Tuesday, December 20, 2016

13473: Shut Up, Kevin Roberts.

Campaign reported on a recent interview featuring former Saatchi & Saatchi Chairman Kevin Roberts—who puts the “man” in Chairman via his chronic verbal diarrhea over gender equality in the advertising industry. Clearly, the fucking debate is not all over regarding Roberts’ perspectives on the matter. In the interview, Roberts actually offered lame-ass excuses for his alleged miscommunication by remarking, “I was tired, fatigued, in the middle of interview number 4 and was not at my best. Fail.” Somebody once said, “The ultimate measure of a man is not where he stands in moments of comfort and convenience, but where he stands at times of challenge and controversy.” Oh yeah, it was Dr. Martin Luther King, Jr.

Roberts really should consider quietly moving into his multi-million-dollar retirement life. If he needs commiserating buddies, Neil French and Gustavo Martinez are free.

Kevin Roberts reasserts his views on gender equality in first post-resignation interview

By I-Hsien Sherwood

In a “candid” sit-down with TV New Zealand, the former Saatchi & Saatchi chairman says his statements were misunderstood and taken out of context

It’s been four months since Saatchi & Saatchi Chairman Kevin Roberts stepped down after making dismissive comments about gender equality in the ad industry.
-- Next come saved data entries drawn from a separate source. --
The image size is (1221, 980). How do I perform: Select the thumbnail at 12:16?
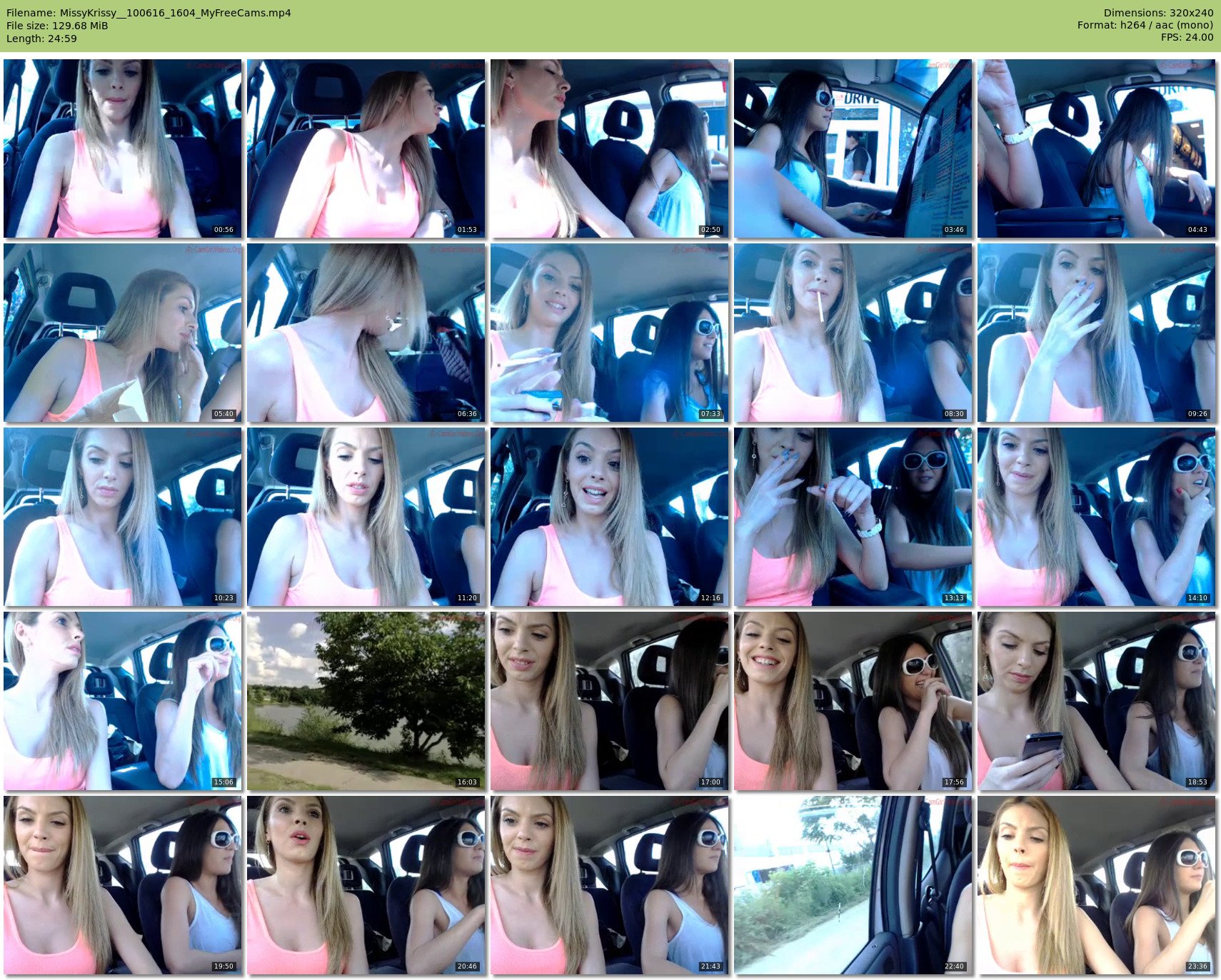[609, 517]
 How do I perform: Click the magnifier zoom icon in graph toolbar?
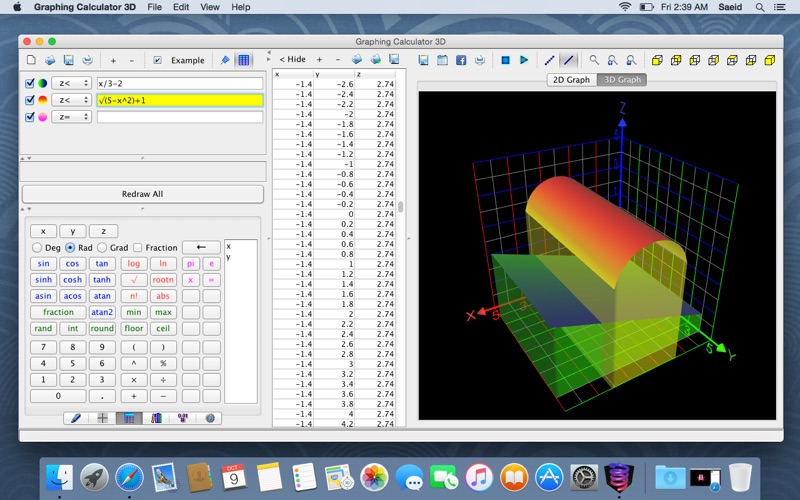(594, 60)
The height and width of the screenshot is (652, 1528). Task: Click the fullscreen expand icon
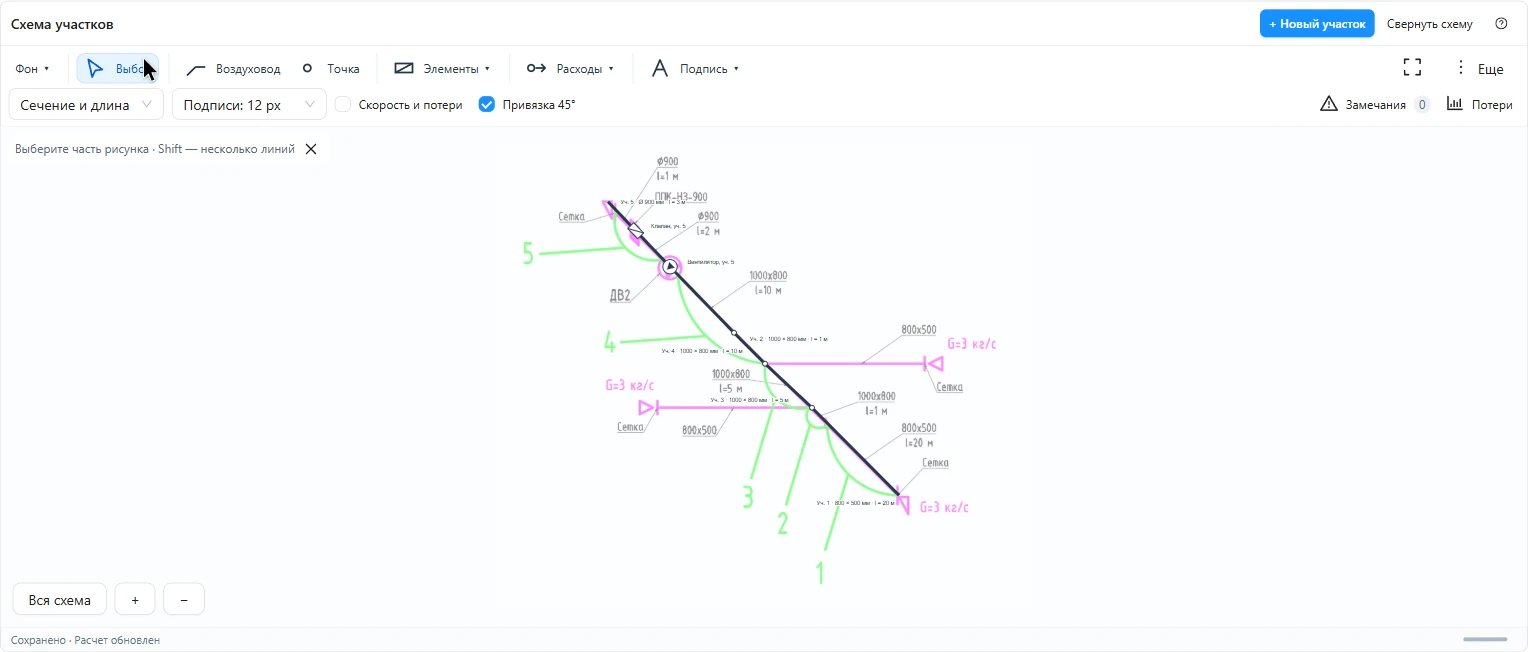tap(1412, 68)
His position hasn’t changed much in the interim, as he demonstrated in a TV interview that aired on Sunday in New Zealand.
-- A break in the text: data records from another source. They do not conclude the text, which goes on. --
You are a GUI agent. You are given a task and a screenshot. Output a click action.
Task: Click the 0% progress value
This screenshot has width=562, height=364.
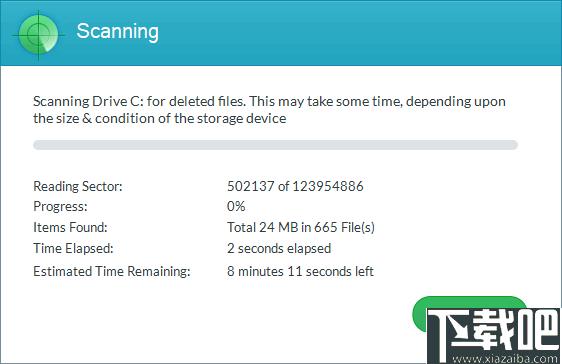tap(236, 206)
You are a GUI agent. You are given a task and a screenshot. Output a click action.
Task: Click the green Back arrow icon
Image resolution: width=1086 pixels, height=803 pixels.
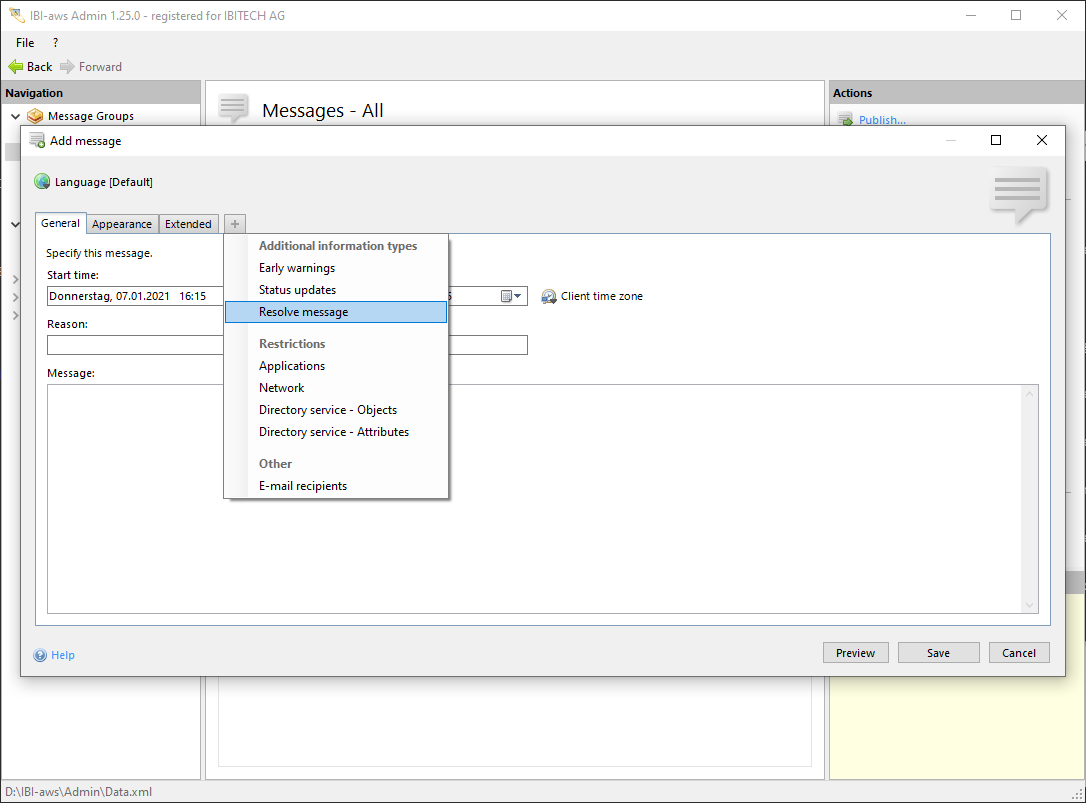15,67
Roberts defended his initial comments from July, when he said “the fucking [gender] debate is all over,” claiming his words were taken out of context. “What I meant was, we should stop debating it and stop talking about numbers and start doing something about it. And I then went on to say Saatchi & Saatchi had 65 percent jobs filled by women, our worldwide creative director was a woman,” he said.

But when reporter Janet McIntyre of TVNZ asked Roberts how important it was for women to be well-represented in leadership roles, he dissembled. “I think the most important thing for society is that we have leaders in the right jobs doing the right things in the right way, whether they are men or women, right?”

Roberts became the center of controversy in July, when he told Business Insider that women are less interested in promotions than personal fulfillment. The implication was that women don’t achieve because they don’t want to. “Their ambition is not a vertical ambition, it’s this intrinsic, circular ambition to be happy,” he said at the time.

The comment ignited a storm of criticism on social media and five days later he resigned. In Sunday’s interview, he repeated the position, expanding it to include men and “millennials in particular.”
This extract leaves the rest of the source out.